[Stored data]
════════════════════
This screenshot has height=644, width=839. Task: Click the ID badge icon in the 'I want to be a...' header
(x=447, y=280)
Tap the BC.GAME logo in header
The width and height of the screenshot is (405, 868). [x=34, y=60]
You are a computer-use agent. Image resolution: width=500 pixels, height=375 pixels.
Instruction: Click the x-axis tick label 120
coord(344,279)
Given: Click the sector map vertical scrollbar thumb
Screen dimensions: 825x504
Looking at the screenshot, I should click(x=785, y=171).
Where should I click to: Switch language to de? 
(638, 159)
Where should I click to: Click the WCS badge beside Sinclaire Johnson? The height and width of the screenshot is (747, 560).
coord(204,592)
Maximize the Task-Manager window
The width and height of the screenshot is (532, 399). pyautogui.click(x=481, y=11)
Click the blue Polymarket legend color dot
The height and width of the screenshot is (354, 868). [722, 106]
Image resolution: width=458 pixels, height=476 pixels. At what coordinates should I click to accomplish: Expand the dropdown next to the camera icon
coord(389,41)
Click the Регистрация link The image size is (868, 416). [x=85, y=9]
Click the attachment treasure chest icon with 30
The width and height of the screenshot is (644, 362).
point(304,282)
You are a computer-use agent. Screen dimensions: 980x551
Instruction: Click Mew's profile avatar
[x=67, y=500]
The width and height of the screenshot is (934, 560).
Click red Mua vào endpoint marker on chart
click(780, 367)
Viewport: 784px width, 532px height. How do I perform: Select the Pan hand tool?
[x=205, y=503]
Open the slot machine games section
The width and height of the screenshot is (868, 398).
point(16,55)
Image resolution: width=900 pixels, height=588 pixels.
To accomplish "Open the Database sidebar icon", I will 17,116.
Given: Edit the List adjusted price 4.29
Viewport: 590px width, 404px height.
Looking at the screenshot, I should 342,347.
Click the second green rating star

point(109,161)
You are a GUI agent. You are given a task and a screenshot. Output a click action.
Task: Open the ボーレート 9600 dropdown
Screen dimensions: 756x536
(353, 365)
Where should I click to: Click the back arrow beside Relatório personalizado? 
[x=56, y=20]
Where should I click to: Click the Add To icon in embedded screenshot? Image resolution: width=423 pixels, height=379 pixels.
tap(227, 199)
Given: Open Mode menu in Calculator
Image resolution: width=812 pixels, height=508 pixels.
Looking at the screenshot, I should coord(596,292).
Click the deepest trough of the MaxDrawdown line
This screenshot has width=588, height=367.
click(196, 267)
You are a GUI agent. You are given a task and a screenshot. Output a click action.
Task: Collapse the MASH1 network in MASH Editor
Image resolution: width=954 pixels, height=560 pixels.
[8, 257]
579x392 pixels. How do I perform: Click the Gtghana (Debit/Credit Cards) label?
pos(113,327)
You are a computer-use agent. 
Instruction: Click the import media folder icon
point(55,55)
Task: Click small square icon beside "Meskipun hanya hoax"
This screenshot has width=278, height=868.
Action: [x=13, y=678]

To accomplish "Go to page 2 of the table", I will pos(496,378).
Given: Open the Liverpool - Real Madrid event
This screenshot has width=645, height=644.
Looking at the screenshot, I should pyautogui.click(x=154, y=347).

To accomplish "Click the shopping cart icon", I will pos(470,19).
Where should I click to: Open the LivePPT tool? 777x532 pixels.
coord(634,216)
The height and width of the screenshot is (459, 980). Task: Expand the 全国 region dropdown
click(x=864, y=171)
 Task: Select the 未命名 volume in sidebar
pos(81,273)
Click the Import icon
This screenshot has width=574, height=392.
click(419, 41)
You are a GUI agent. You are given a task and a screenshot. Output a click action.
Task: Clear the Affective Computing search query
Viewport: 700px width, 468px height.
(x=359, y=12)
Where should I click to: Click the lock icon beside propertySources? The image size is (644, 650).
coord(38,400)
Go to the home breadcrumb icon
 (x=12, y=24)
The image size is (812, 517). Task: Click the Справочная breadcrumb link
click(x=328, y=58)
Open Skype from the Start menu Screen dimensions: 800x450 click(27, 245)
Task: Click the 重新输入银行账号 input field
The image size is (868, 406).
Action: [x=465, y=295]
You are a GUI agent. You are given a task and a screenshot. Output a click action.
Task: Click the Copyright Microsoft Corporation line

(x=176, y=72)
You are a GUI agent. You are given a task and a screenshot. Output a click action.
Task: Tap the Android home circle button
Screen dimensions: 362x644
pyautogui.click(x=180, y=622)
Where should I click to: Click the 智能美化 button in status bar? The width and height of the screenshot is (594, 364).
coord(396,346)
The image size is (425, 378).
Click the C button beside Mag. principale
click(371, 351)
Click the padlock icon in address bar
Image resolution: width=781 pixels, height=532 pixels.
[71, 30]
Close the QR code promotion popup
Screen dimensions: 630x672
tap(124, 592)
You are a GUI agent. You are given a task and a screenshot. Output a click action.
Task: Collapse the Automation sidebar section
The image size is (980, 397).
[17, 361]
════════════════════
→ **Brief**
Output the records in full, exactly.

→ **Task result**
This screenshot has height=644, width=839. Task: Click the ID badge icon in the 'I want to be a...' header
(x=447, y=280)
Tap the BC.GAME logo in header
The width and height of the screenshot is (405, 868). [x=34, y=60]
You are a computer-use agent. Image resolution: width=500 pixels, height=375 pixels.
Instruction: Click the x-axis tick label 120
coord(344,279)
Given: Click the sector map vertical scrollbar thumb
Screen dimensions: 825x504
Looking at the screenshot, I should click(x=785, y=171).
Where should I click to: Switch language to de? 
(638, 159)
Where should I click to: Click the WCS badge beside Sinclaire Johnson? The height and width of the screenshot is (747, 560).
coord(204,592)
Maximize the Task-Manager window
The width and height of the screenshot is (532, 399). pyautogui.click(x=481, y=11)
Click the blue Polymarket legend color dot
The height and width of the screenshot is (354, 868). [722, 106]
Image resolution: width=458 pixels, height=476 pixels. At what coordinates should I click to accomplish: Expand the dropdown next to the camera icon
coord(389,41)
Click the Регистрация link The image size is (868, 416). [x=85, y=9]
Click the attachment treasure chest icon with 30
The width and height of the screenshot is (644, 362).
point(304,282)
You are a computer-use agent. Screen dimensions: 980x551
Instruction: Click Mew's profile avatar
[x=67, y=500]
The width and height of the screenshot is (934, 560).
Click red Mua vào endpoint marker on chart
click(780, 367)
Viewport: 784px width, 532px height. How do I perform: Select the Pan hand tool?
[x=205, y=503]
Open the slot machine games section
The width and height of the screenshot is (868, 398).
point(16,55)
Image resolution: width=900 pixels, height=588 pixels.
To accomplish "Open the Database sidebar icon", I will 17,116.
Given: Edit the List adjusted price 4.29
Viewport: 590px width, 404px height.
Looking at the screenshot, I should 342,347.
Click the second green rating star

point(109,161)
You are a GUI agent. You are given a task and a screenshot. Output a click action.
Task: Open the ボーレート 9600 dropdown
Screen dimensions: 756x536
(353, 365)
Where should I click to: Click the back arrow beside Relatório personalizado? 
[x=56, y=20]
Where should I click to: Click the Add To icon in embedded screenshot? Image resolution: width=423 pixels, height=379 pixels.
tap(227, 199)
Given: Open Mode menu in Calculator
Image resolution: width=812 pixels, height=508 pixels.
Looking at the screenshot, I should coord(596,292).
Click the deepest trough of the MaxDrawdown line
This screenshot has width=588, height=367.
click(196, 267)
You are a GUI agent. You are given a task and a screenshot. Output a click action.
Task: Collapse the MASH1 network in MASH Editor
Image resolution: width=954 pixels, height=560 pixels.
[8, 257]
579x392 pixels. How do I perform: Click the Gtghana (Debit/Credit Cards) label?
pos(113,327)
You are a computer-use agent. 
Instruction: Click the import media folder icon
point(55,55)
Task: Click small square icon beside "Meskipun hanya hoax"
This screenshot has width=278, height=868.
Action: [x=13, y=678]

To accomplish "Go to page 2 of the table", I will pos(496,378).
Given: Open the Liverpool - Real Madrid event
This screenshot has width=645, height=644.
Looking at the screenshot, I should pyautogui.click(x=154, y=347).

To accomplish "Click the shopping cart icon", I will pos(470,19).
Where should I click to: Open the LivePPT tool? 777x532 pixels.
coord(634,216)
The height and width of the screenshot is (459, 980). Task: Expand the 全国 region dropdown
click(x=864, y=171)
 Task: Select the 未命名 volume in sidebar
pos(81,273)
Click the Import icon
This screenshot has width=574, height=392.
click(419, 41)
You are a GUI agent. You are given a task and a screenshot. Output a click action.
Task: Clear the Affective Computing search query
Viewport: 700px width, 468px height.
(x=359, y=12)
Where should I click to: Click the lock icon beside propertySources? The image size is (644, 650).
coord(38,400)
Go to the home breadcrumb icon
 (x=12, y=24)
The image size is (812, 517). Task: Click the Справочная breadcrumb link
click(x=328, y=58)
Open Skype from the Start menu Screen dimensions: 800x450 click(27, 245)
Task: Click the 重新输入银行账号 input field
The image size is (868, 406).
Action: [x=465, y=295]
You are a GUI agent. You are given a task and a screenshot. Output a click action.
Task: Click the Copyright Microsoft Corporation line

(x=176, y=72)
You are a GUI agent. You are given a task and a screenshot. Output a click action.
Task: Tap the Android home circle button
Screen dimensions: 362x644
pyautogui.click(x=180, y=622)
Where should I click to: Click the 智能美化 button in status bar? The width and height of the screenshot is (594, 364).
coord(396,346)
The image size is (425, 378).
Click the C button beside Mag. principale
click(371, 351)
Click the padlock icon in address bar
Image resolution: width=781 pixels, height=532 pixels.
[71, 30]
Close the QR code promotion popup
Screen dimensions: 630x672
tap(124, 592)
You are a GUI agent. You are given a task and a screenshot. Output a click action.
Task: Collapse the Automation sidebar section
The image size is (980, 397).
[17, 361]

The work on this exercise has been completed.